Given entries:
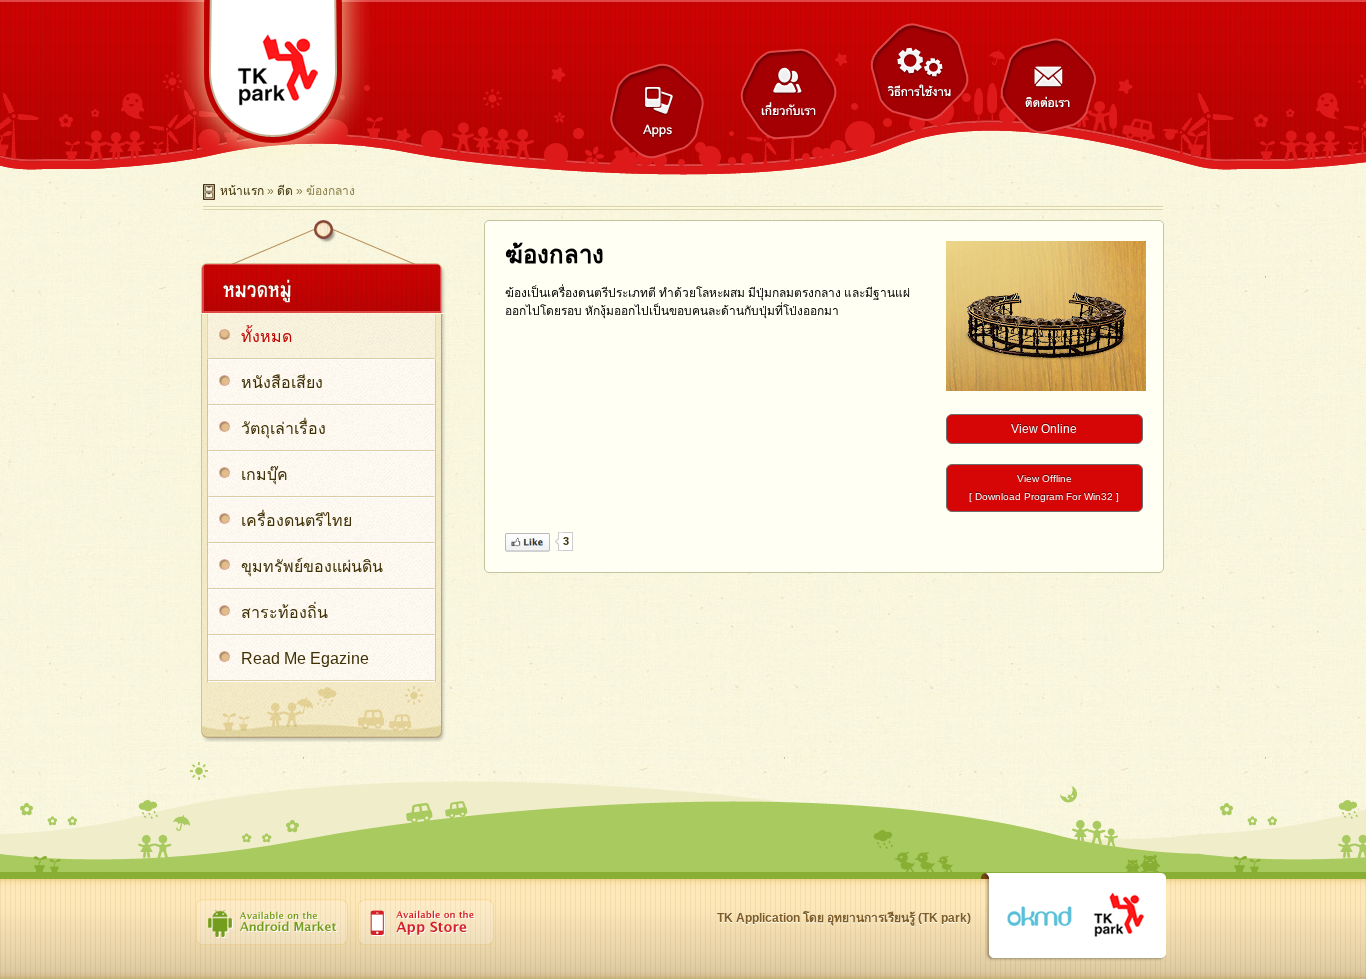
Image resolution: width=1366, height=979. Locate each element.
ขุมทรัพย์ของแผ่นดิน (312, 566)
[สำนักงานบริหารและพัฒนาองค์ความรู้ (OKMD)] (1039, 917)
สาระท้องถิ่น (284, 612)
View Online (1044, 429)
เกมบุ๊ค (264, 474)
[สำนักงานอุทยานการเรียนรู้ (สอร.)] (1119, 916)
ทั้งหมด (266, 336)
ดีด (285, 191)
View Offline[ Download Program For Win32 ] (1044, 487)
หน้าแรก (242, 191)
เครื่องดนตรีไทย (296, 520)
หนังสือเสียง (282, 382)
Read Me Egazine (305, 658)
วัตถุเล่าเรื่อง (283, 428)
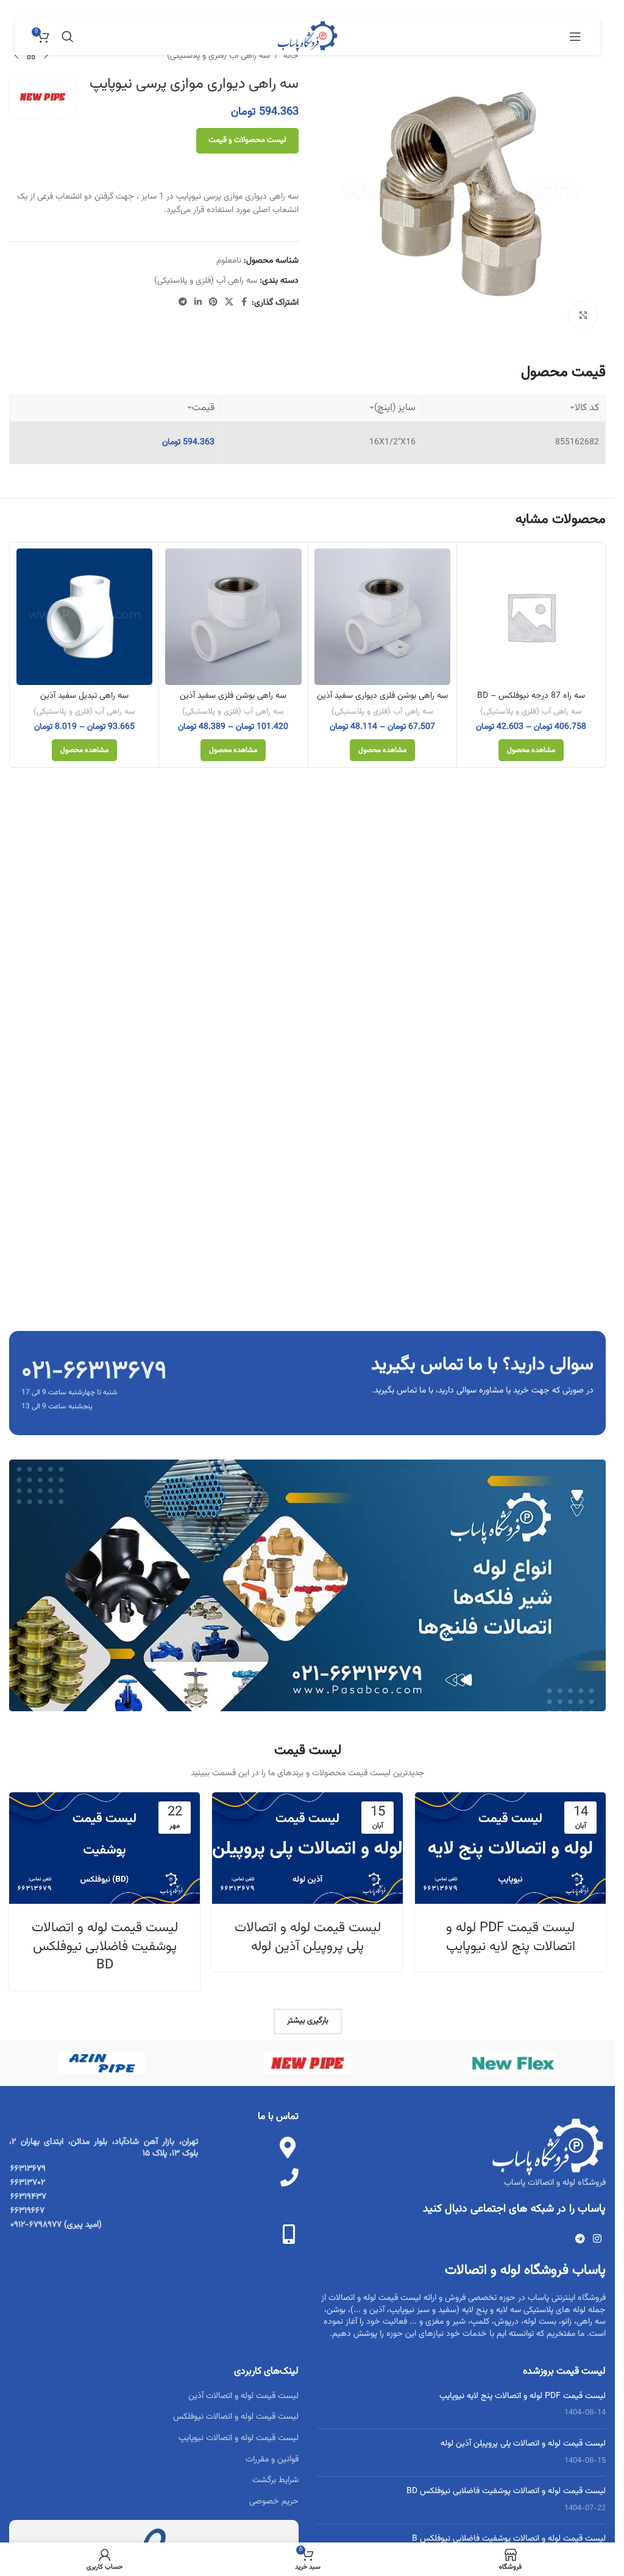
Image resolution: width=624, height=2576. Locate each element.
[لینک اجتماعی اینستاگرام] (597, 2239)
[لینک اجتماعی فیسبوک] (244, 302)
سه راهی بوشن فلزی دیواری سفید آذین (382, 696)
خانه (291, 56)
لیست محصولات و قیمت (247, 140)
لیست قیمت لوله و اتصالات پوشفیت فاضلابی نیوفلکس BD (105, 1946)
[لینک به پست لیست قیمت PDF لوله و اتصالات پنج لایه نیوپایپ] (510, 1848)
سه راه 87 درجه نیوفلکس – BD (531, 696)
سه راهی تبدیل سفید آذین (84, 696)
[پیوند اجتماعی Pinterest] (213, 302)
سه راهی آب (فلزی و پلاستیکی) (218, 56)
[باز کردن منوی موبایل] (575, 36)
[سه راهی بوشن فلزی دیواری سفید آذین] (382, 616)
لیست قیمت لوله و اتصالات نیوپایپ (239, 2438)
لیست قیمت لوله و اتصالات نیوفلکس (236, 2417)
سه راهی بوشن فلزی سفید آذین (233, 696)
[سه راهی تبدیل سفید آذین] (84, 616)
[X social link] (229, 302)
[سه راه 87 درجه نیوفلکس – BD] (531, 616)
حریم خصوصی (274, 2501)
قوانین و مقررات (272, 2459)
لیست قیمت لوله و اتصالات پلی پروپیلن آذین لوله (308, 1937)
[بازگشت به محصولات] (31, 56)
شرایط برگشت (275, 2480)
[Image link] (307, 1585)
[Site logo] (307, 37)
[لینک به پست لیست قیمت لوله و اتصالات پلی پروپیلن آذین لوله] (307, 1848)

Exercise description: Please output, exactly as written, the lines above from the one holding "Read Me Egazine (305, 658)" through the one holding "لیست قیمت لوله و اتصالات پوشفیت", both included, with the pictures omitted.

Exercise response:
Read Me Egazine (305, 658)
วัตถุเล่าเรื่อง (283, 428)
Image resolution: width=624, height=2576. Locate each element.
[لینک اجتماعی اینستاگرام] (597, 2239)
[لینک اجتماعی فیسبوک] (244, 302)
سه راهی بوشن فلزی دیواری سفید آذین (382, 696)
خانه (291, 56)
لیست محصولات و قیمت (247, 140)
لیست قیمت لوله و اتصالات پوشفیت فاضلابی نیوفلکس BD (105, 1946)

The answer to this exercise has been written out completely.